## Exercise brief
Scan the entries below. Report each line where the string "Open" occurs.

## Material for this exercise
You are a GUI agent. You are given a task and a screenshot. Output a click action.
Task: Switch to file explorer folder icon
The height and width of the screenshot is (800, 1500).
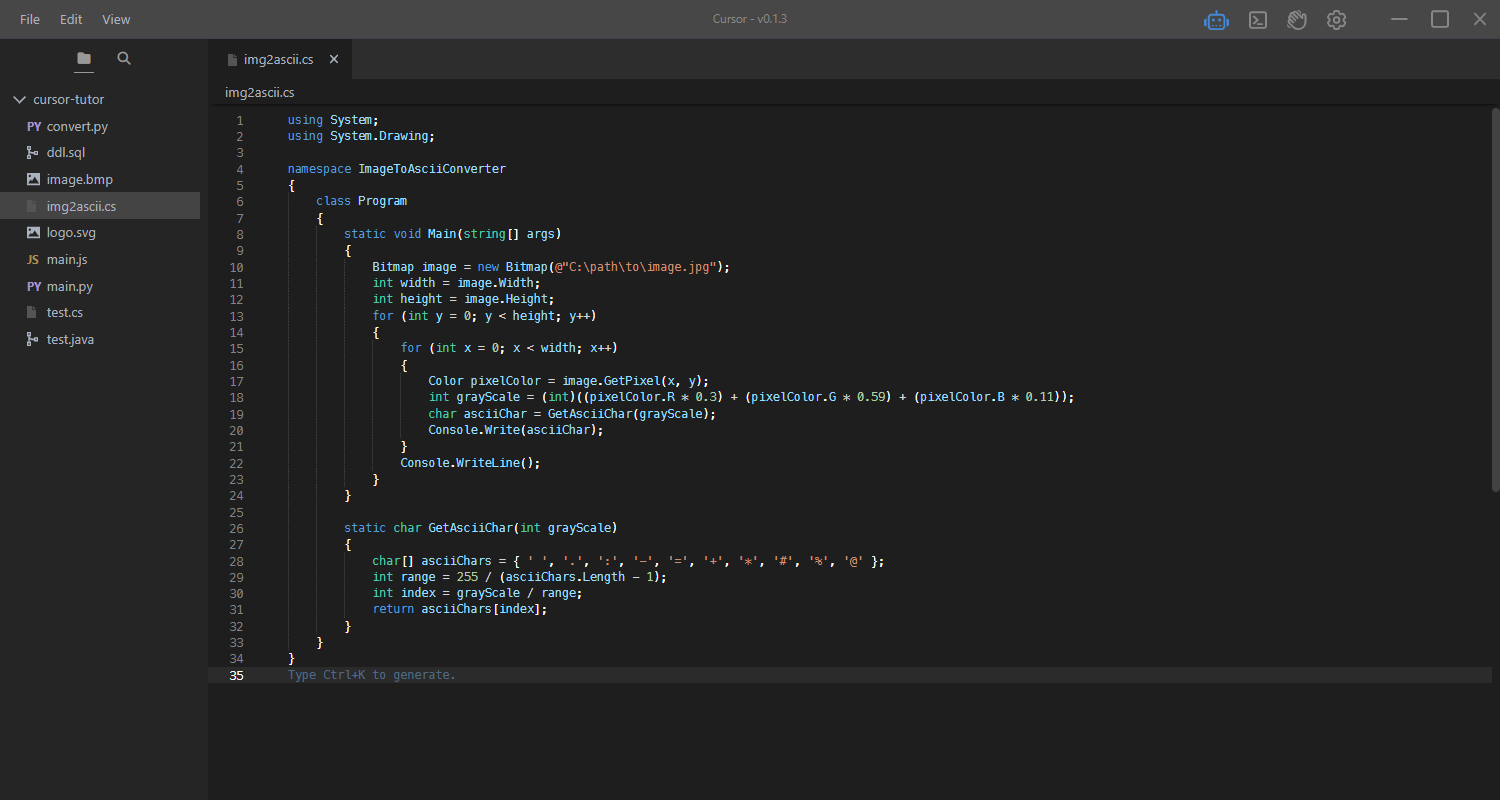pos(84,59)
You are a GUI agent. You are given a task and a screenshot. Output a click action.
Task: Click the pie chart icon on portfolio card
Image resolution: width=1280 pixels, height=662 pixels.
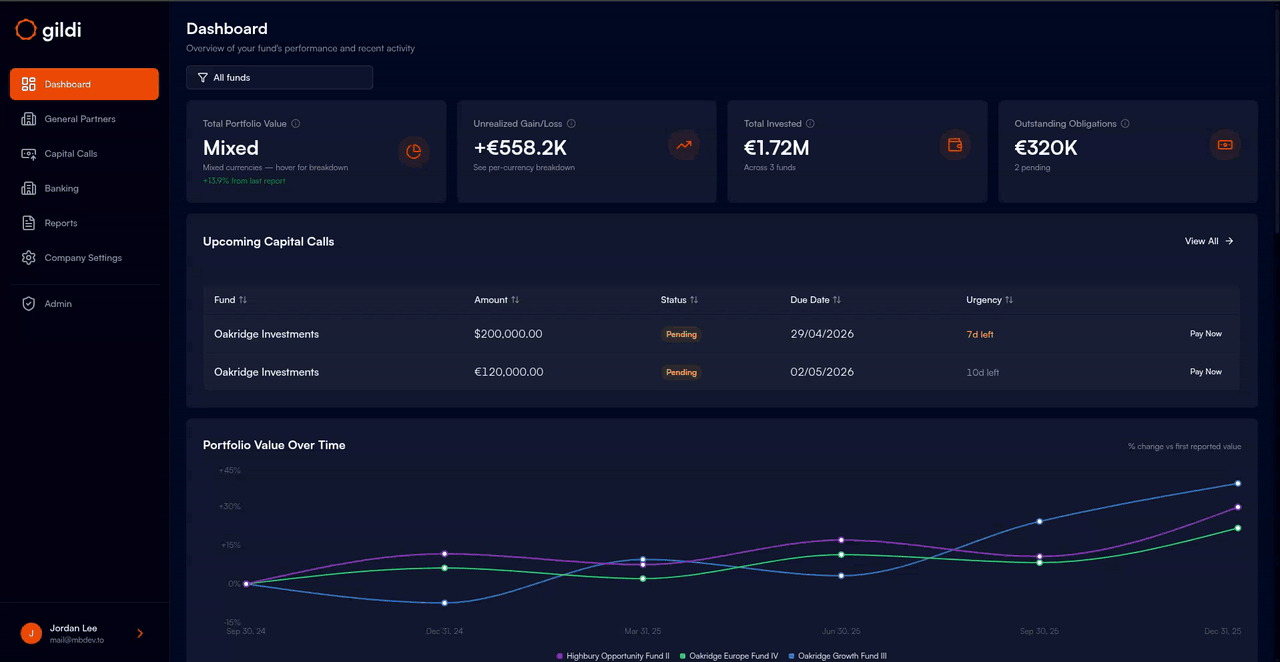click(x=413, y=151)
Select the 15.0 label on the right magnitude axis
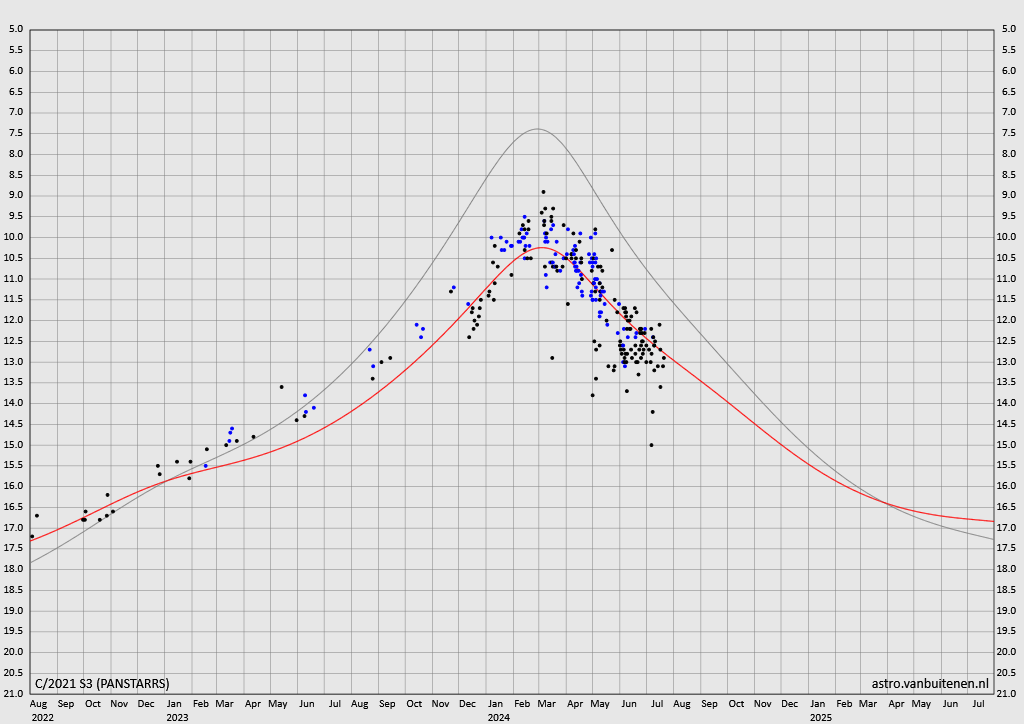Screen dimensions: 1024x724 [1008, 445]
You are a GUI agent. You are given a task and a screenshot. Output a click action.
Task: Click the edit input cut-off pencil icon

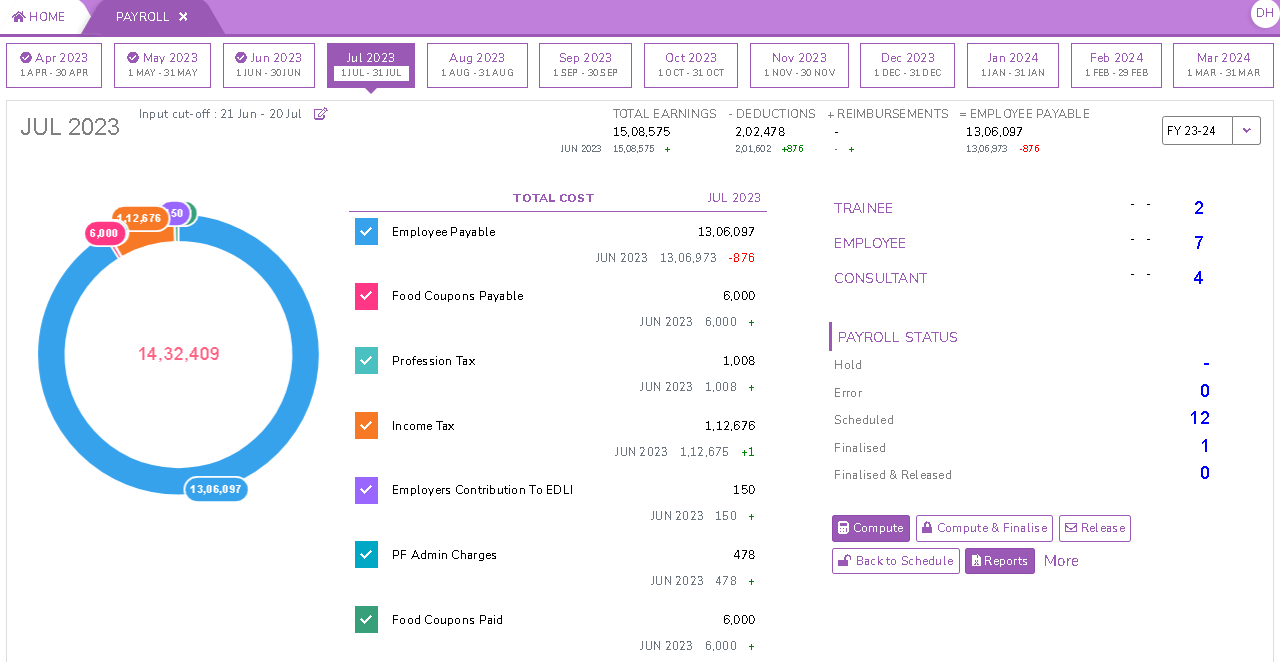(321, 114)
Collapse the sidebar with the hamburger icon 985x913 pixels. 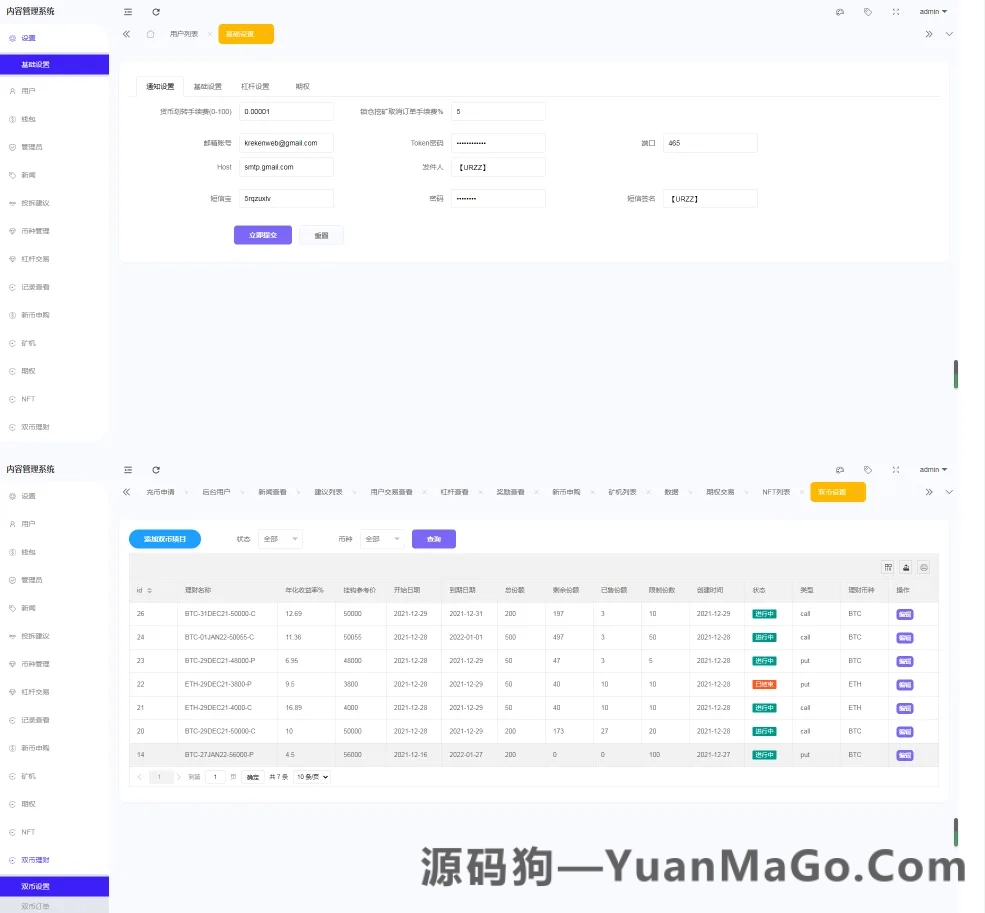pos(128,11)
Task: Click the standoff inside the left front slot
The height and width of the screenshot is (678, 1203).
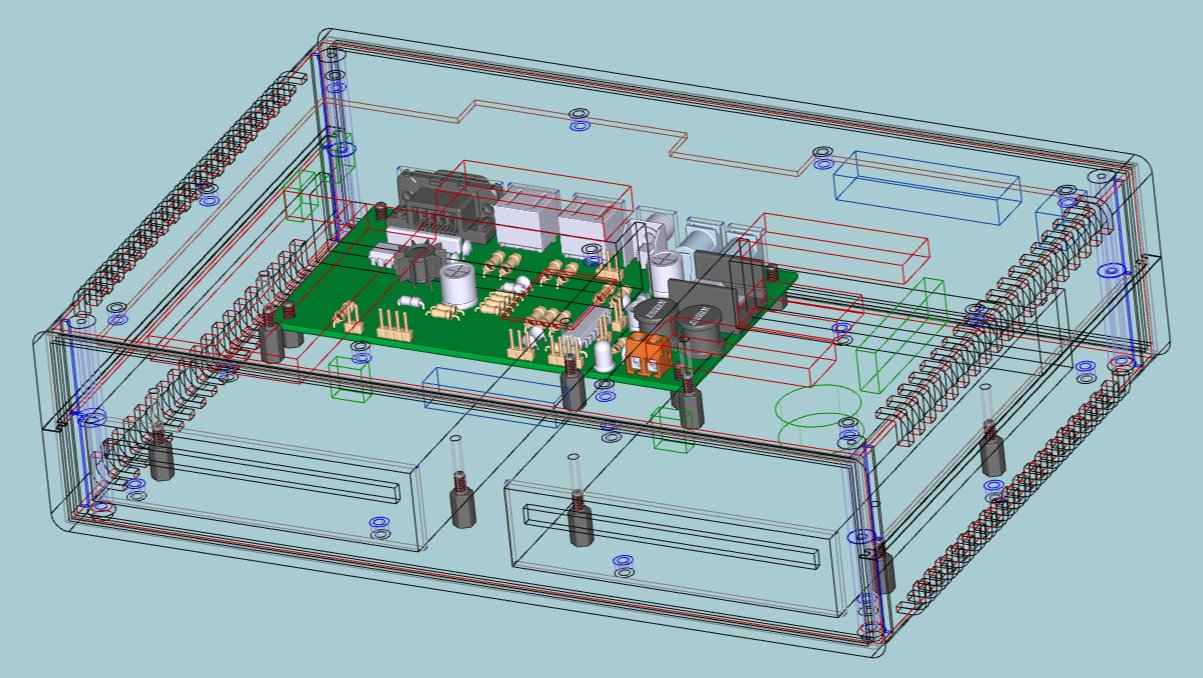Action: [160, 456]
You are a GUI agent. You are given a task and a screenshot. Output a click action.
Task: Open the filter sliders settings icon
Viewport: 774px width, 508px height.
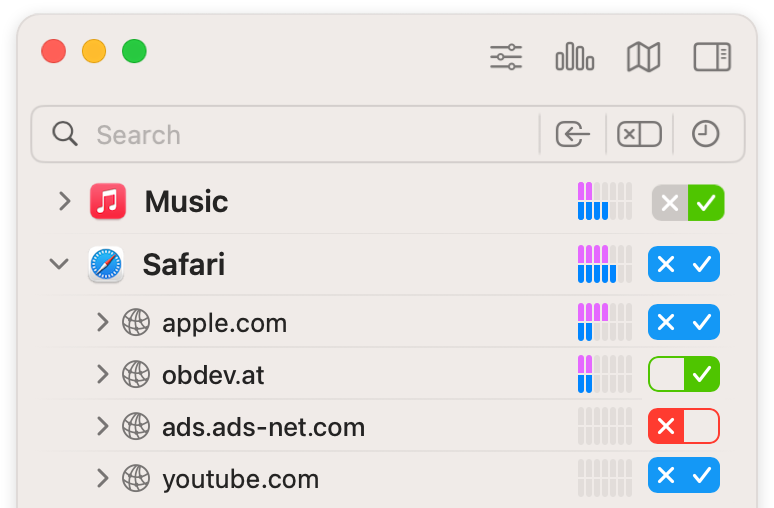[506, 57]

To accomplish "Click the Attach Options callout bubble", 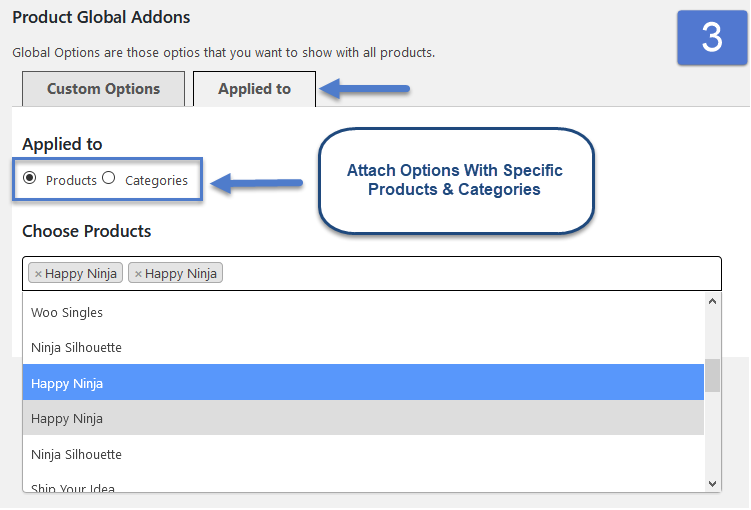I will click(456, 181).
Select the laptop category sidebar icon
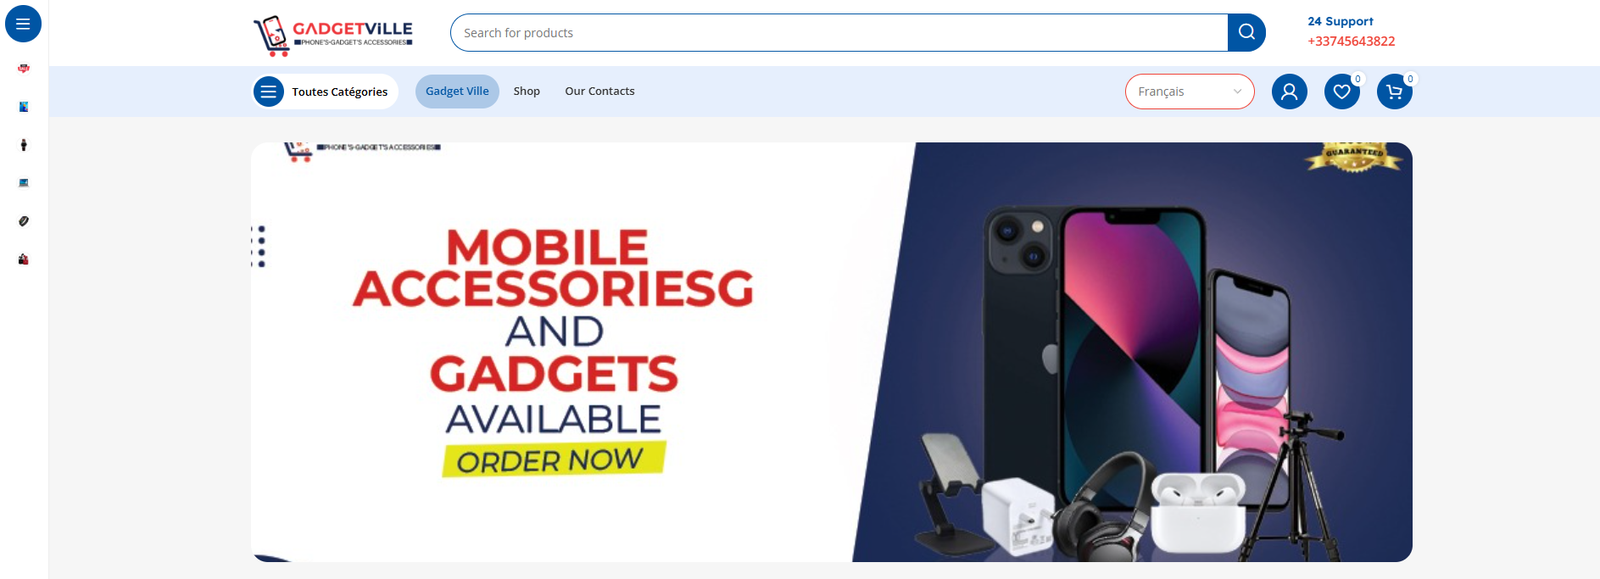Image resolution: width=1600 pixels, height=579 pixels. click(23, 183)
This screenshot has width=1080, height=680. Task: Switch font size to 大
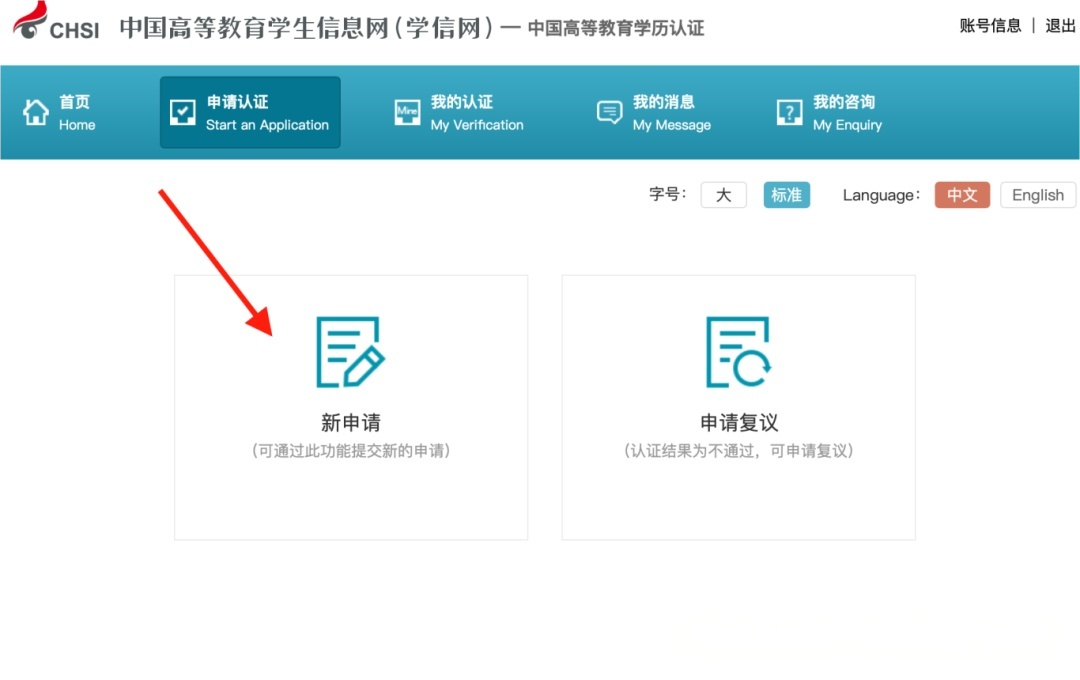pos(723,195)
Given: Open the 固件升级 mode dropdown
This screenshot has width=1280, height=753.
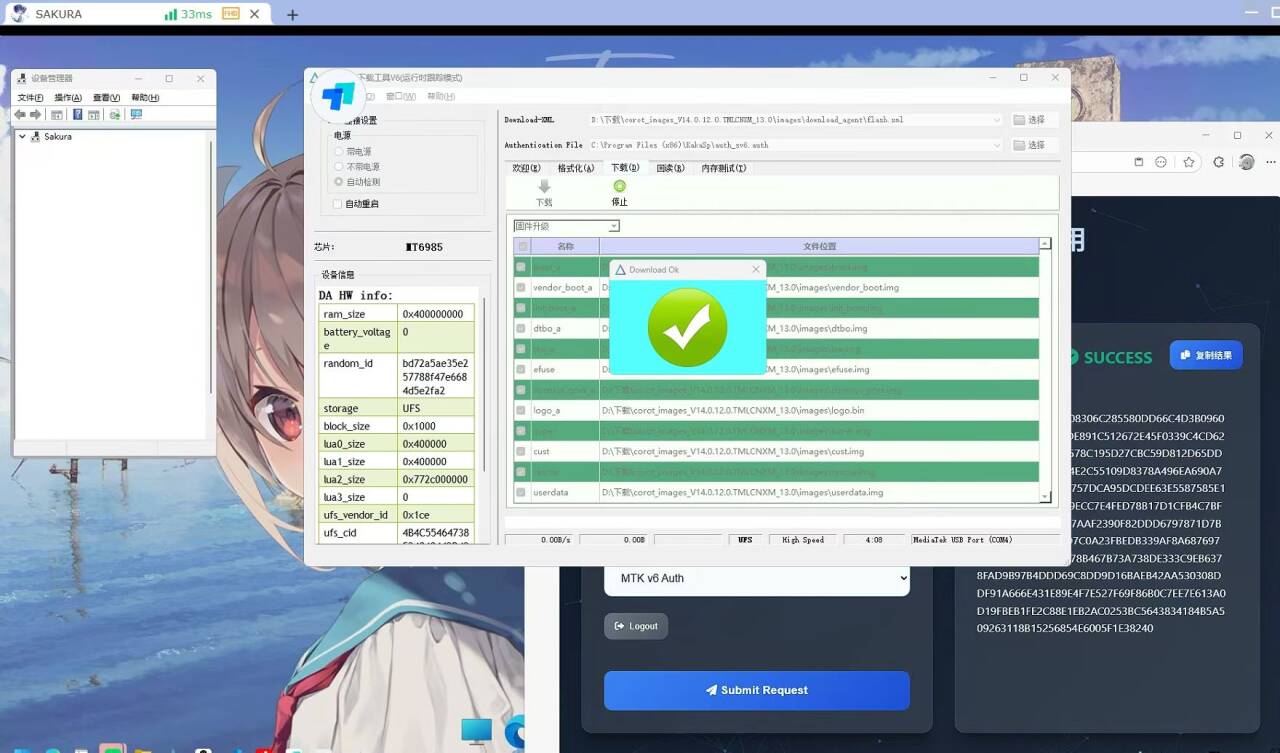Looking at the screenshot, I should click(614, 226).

## Your response
Task: Open the filter sliders settings icon
Given: Open the 固件升级 mode dropdown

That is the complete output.